About this task: All of these records need to be duplicated exactly.

Entries supplied:
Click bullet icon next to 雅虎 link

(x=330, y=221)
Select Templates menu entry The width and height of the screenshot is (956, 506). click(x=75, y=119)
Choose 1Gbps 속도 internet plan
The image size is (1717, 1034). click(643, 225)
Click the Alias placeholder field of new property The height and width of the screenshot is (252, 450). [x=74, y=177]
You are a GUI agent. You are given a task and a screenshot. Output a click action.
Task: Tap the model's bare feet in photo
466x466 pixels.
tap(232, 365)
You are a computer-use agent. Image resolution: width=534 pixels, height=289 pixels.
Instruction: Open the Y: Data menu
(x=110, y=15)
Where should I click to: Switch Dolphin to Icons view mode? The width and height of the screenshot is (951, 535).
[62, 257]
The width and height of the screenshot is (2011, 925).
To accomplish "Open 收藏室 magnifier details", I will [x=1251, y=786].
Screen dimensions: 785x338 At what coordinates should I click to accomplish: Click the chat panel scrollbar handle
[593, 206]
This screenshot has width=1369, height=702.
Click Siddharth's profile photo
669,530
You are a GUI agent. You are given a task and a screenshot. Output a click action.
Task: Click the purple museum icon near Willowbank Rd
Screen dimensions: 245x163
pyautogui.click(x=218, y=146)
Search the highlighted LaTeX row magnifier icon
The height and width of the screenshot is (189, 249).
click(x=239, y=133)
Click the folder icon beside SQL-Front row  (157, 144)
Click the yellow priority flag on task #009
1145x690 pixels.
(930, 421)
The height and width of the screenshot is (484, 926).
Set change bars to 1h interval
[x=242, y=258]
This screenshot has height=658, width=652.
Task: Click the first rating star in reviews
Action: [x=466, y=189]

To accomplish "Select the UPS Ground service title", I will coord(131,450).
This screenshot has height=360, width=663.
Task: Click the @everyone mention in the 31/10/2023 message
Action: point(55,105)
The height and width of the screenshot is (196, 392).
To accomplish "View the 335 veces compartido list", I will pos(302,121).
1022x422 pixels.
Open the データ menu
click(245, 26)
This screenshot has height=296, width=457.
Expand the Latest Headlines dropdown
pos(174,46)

Answer box:
Click bullet icon next to 雅虎 link

(x=330, y=221)
Select Templates menu entry The width and height of the screenshot is (956, 506). click(x=75, y=119)
Choose 1Gbps 속도 internet plan
The image size is (1717, 1034). click(643, 225)
Click the Alias placeholder field of new property The height and width of the screenshot is (252, 450). [x=74, y=177]
You are a GUI agent. You are given a task and a screenshot. Output a click action.
Task: Tap the model's bare feet in photo
466x466 pixels.
tap(232, 365)
You are a computer-use agent. Image resolution: width=534 pixels, height=289 pixels.
Instruction: Open the Y: Data menu
(x=110, y=15)
Where should I click to: Switch Dolphin to Icons view mode? The width and height of the screenshot is (951, 535).
[62, 257]
The width and height of the screenshot is (2011, 925).
To accomplish "Open 收藏室 magnifier details", I will [x=1251, y=786].
Screen dimensions: 785x338 At what coordinates should I click to accomplish: Click the chat panel scrollbar handle
[593, 206]
This screenshot has width=1369, height=702.
Click Siddharth's profile photo
669,530
You are a GUI agent. You are given a task and a screenshot. Output a click action.
Task: Click the purple museum icon near Willowbank Rd
Screen dimensions: 245x163
pyautogui.click(x=218, y=146)
Search the highlighted LaTeX row magnifier icon
The height and width of the screenshot is (189, 249).
click(x=239, y=133)
Click the folder icon beside SQL-Front row  (157, 144)
Click the yellow priority flag on task #009
1145x690 pixels.
(930, 421)
The height and width of the screenshot is (484, 926).
Set change bars to 1h interval
[x=242, y=258]
This screenshot has height=658, width=652.
Task: Click the first rating star in reviews
Action: [x=466, y=189]

To accomplish "Select the UPS Ground service title", I will coord(131,450).
This screenshot has height=360, width=663.
Task: Click the @everyone mention in the 31/10/2023 message
Action: point(55,105)
The height and width of the screenshot is (196, 392).
To accomplish "View the 335 veces compartido list", I will pos(302,121).
1022x422 pixels.
Open the データ menu
click(245, 26)
This screenshot has height=296, width=457.
Expand the Latest Headlines dropdown
pos(174,46)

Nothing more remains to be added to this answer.